Pira-tapuya

Regions with significant populations
- Amazonas, Brazil (2014): 1,325
- Vaupés River, Colombia (1988): 400

Languages
- Piratapuyo

Related ethnic groups
- Wanano

= Waʼikhana =

Indigenous people of Colombia and Brazil

The Pira-tapuya, or variations like Pira-Tapuia, Piratapuyo, etc., or Tapuya (Wa’îkɨ̃hɨ) for short, are an Indigenous people of the Amazon regions. They live along the Vaupés River in Colombia and in the state of Amazonas, Brazil.

==Languages==

The Pira-tapuya call themselves Waíkana.
They speak the Piratapuyo language, one of the Eastern Tucanoan languages.
Other ethnic groups in the region also speak Eastern Tucanoan languages apart from the Tariana people, who originally spoke an Arawakan language.
The lingua franca of the region is the Tucano language, which has around 20,000 speakers.

==Locations==

The Pira-tapuya live along the banks of the Vaupés River and its tributaries such as the Tiquié, Papurí and Querari rivers.
The 1375 km Uaupés River rises in Colombia and flows for 845 km to the border with Brazil.
For over 188 km it forms the border between Colombia and Brazil, then for 342 km flows through Brazil to the point where it joins the Rio Negro.
The main settlements are the town of Mitú, capital of the Vaupés Department in Colombia, and Iaraueté, seat of a district in the municipality of São Gabriel da Cachoeira.

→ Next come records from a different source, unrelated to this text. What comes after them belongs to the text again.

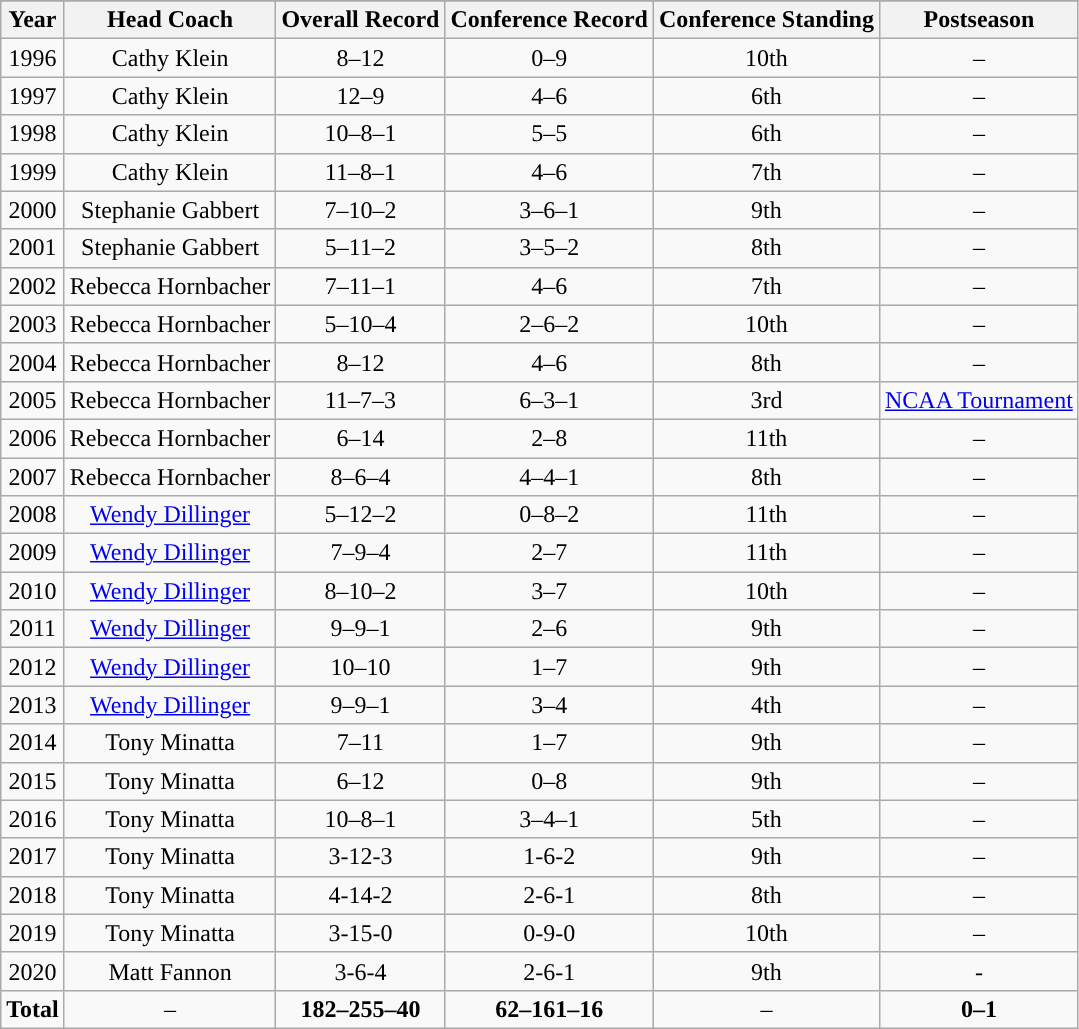
2004 (33, 362)
0-9-0 (550, 933)
2012 (33, 667)
Conference Record (550, 20)
2003 (33, 324)
Matt Fannon (170, 971)
2020 (33, 971)
3–6–1 (550, 210)
2019 (33, 933)
3-6-4 (360, 971)
8–6–4 (360, 477)
2013 (33, 705)
2016 (33, 819)
0–9 (550, 58)
2–7 (550, 553)
4-14-2 (360, 895)
2001 (33, 248)
NCAA Tournament (978, 400)
Postseason (978, 20)
6–3–1 (550, 400)
3–4 (550, 705)
2014 (33, 743)
1-6-2 (550, 857)
2017 (33, 857)
5–10–4 (360, 324)
2005 (33, 400)
5th (766, 819)
182–255–40 (360, 1009)
3-12-3 (360, 857)
Total (33, 1009)
1996 (33, 58)
2010 (33, 591)
6–14 (360, 438)
7–11 (360, 743)
2011 (33, 629)
5–5 (550, 134)
10–10 (360, 667)
1998 (33, 134)
11–8–1 (360, 172)
7–10–2 (360, 210)
2007 (33, 477)
5–12–2 (360, 515)
0–1 (978, 1009)
Overall Record (360, 20)
4–4–1 (550, 477)
Head Coach (170, 20)
3–7 (550, 591)
2009 (33, 553)
4th (766, 705)
3-15-0 (360, 933)
3–5–2 (550, 248)
2–8 (550, 438)
Year (33, 20)
2–6 (550, 629)
2008 (33, 515)
2000 (33, 210)
12–9 (360, 96)
62–161–16 (550, 1009)
- (978, 971)
Conference Standing (766, 20)
0–8 (550, 781)
5–11–2 (360, 248)
2–6–2 (550, 324)
2018 (33, 895)
2002 (33, 286)
3–4–1 (550, 819)
0–8–2 (550, 515)
2006 (33, 438)
2015 (33, 781)
11–7–3 (360, 400)
8–10–2 (360, 591)
7–11–1 (360, 286)
3rd (766, 400)
6–12 (360, 781)
1999 (33, 172)
7–9–4 (360, 553)
1997 (33, 96)
From the cell containing the given text, extract its center point as [x, y] coordinate. 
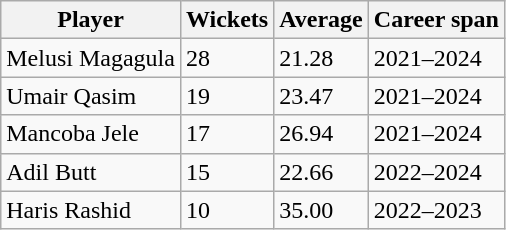
Adil Butt [91, 172]
26.94 [322, 134]
17 [226, 134]
Player [91, 20]
Wickets [226, 20]
23.47 [322, 96]
Average [322, 20]
2022–2024 [436, 172]
21.28 [322, 58]
Umair Qasim [91, 96]
Melusi Magagula [91, 58]
Haris Rashid [91, 210]
28 [226, 58]
19 [226, 96]
Mancoba Jele [91, 134]
35.00 [322, 210]
22.66 [322, 172]
2022–2023 [436, 210]
Career span [436, 20]
15 [226, 172]
10 [226, 210]
Search for the cell housing the specified text and yield its (X, Y) center coordinate. 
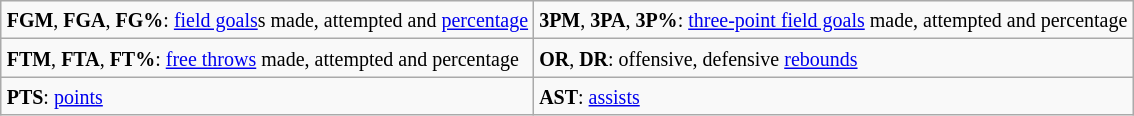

The Pira-tapuya live in the middle Papuri in the vicinity of Teresita, and in the lower Uaupés.
Some have migrated to other locations of Rio Negro and São Gabriel.
As of 2014 Siasi/Sesai estimated that there were 1,325 Pira-tapuya in Amazonas.
As of 1988 there were an estimated 400 Pira-tapuya in Colombia.
The peoples of the region intermarry, trade, and engage in shared rituals, forming the Uaupés/Pira-Paraná socio-cultural complex.